A redução ou total eliminação dos lotes verdes não é o único problema apontado por movimentos sociais, ambientalistas e urbanistas. Eles alegam que a falta de planejamento adequado em torno da Lei Complementar 275 poderá resultar em aumento de trânsito, escassez de água e energia, entre outros problemas nas regiões onde os terrenos estão localizados.
O abaixo-assinado ao qual a reportagem teve acesso frisa que: “É público e notório que, no caso da região da Barra da Tijuca, Recreio e Vargens, não há mais condição de incentivar o progresso e aumento de moradias e circulação de pessoas sem melhorar a infraestrutura local, ou seja, as vias já não comportam mais o fluxo de carros com razoabilidade, sendo necessárias passarelas e mergulhões, alargamento de ruas e abertura de ruas; a distribuição de água e energia como são muito frágeis, trazem muitas faltas de água e energia e, por último, a falta de segurança, sendo necessário o aumento de efetivo policial, além claro, na saúde, necessária a criação de hospitais, onde hoje, só existe o hospital Lourenço Jorge e uma clínica da família“.
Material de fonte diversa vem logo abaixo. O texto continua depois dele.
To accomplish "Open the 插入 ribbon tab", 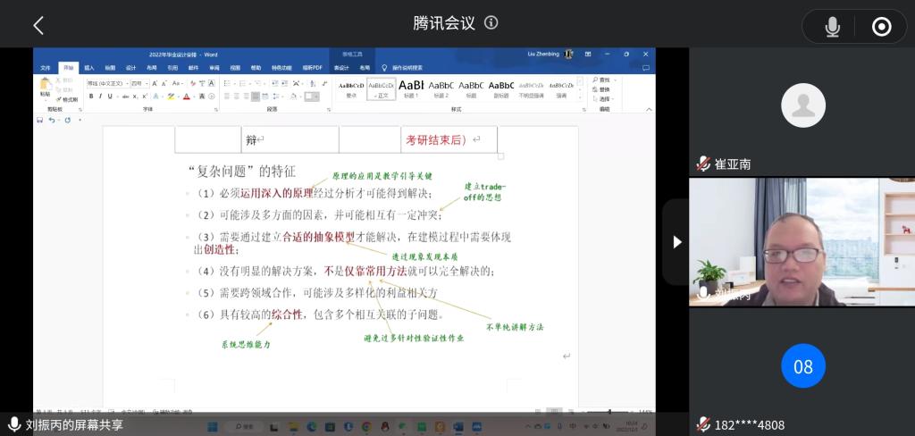I will 89,67.
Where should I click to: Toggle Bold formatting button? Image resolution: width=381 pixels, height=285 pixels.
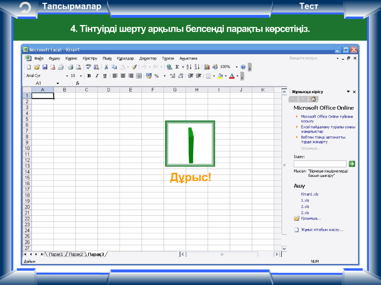(x=89, y=76)

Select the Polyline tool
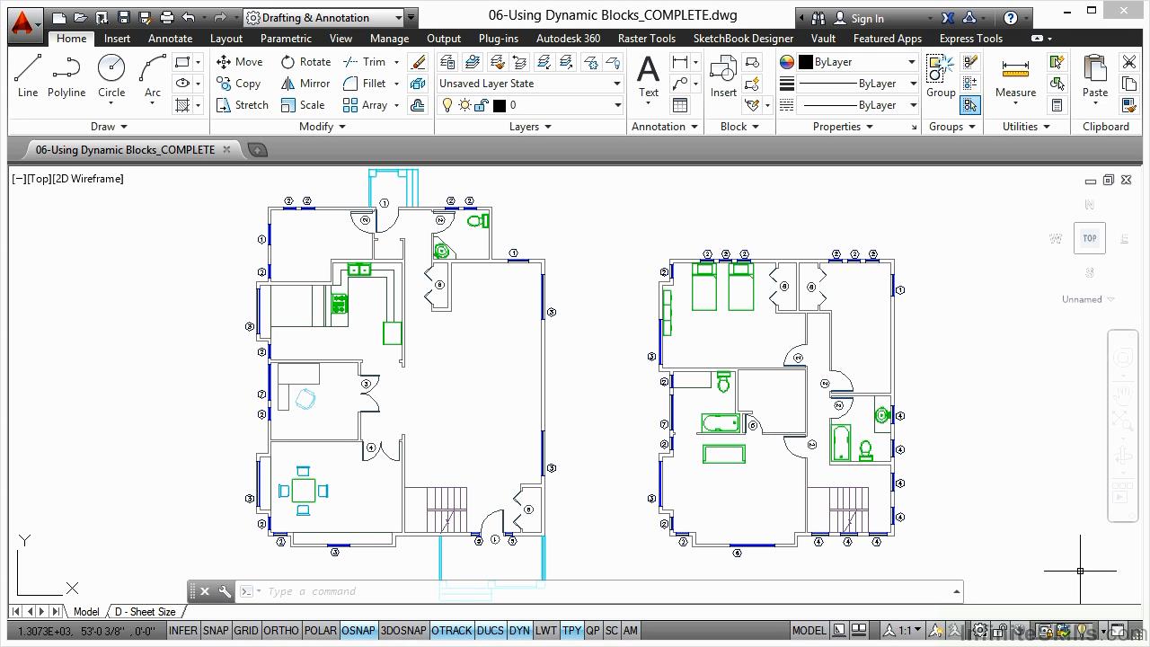tap(66, 75)
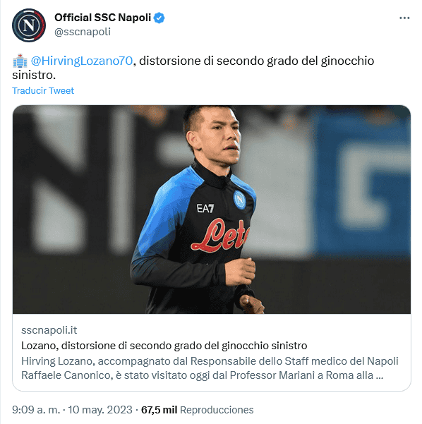
Task: Click the word 'sinistro.' in the tweet body
Action: [x=34, y=75]
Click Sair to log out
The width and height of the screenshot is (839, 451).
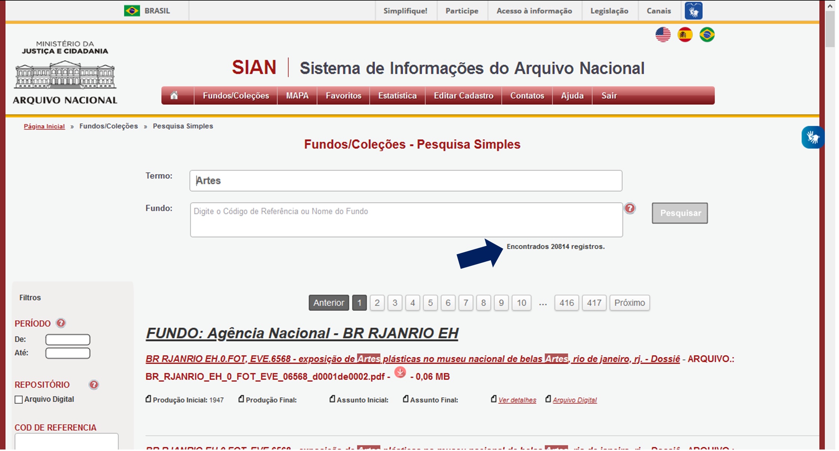click(x=608, y=96)
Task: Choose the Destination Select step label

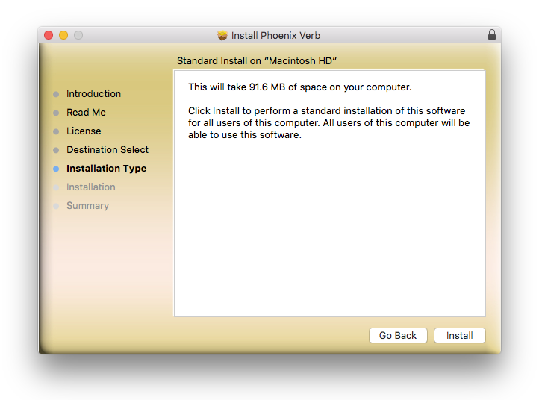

Em nota enviada ao DIÁRIO DO RIO, a Prefeitura informou que “A Superintendência de Patrimônio Imobiliário da cidade do Rio informa que a Lei Complementar Nº 275 de 2024, que foi aprovada na Câmara dos Vereadores em outubro do ano passado, autoriza a destinação de um conjunto de imóveis municipais sem, no entanto, a obrigatoriedade de que uma alienação seja efetuada.
Qualquer destinação que venha a ser definida, será precedida por uma análise do Poder Executivo Municipal quanto à sua oportunidade e conveniência, o que inclui a importância dessas áreas no contexto urbano no qual estão inseridas.
Vale frisar que a medida autoriza a alienação dos referidos imóveis, mas que estes seguem submetidos às restrições legais e urbanísticas das regiões em que se encontram. Neste sentido, possíveis empreendimentos a serem implantados no futuro, deverão ser devidamente licenciados em estrita observância da legislação vigente na cidade do Rio.”
A Secretaria Municipal do Ambiente e Clima (SMAC) declarou, também em nota enviada à reportagem, que “O licenciamento não se encontra mais como responsabilidade da Secretaria Municipal de Meio Ambiente e Clima (SMAC) . A SMAC compreende as preocupações da sociedade civil em relação ao licenciamento, e reconhece a importância de um diálogo aberto e transparente sobre as questões ambientais e urbanas que permeiam esta decisão. A SMAC entende que o desenvolvimento da cidade é fundamental, mas que deve ocorrer de forma sustentável e equilibrada, priorizando a qualidade de vida da população e a preservação do meio ambiente. A Secretaria está empenhada em trabalhar em conjunto com outros órgãos municipais para encontrar soluções que promovam um crescimento urbano sustentável. As obras licenciadas e autorizadas serão monitoradas de forma contínua, a fim de verificar o cumprimento das condicionantes ambientais e tomar as medidas necessárias em caso de irregularidades.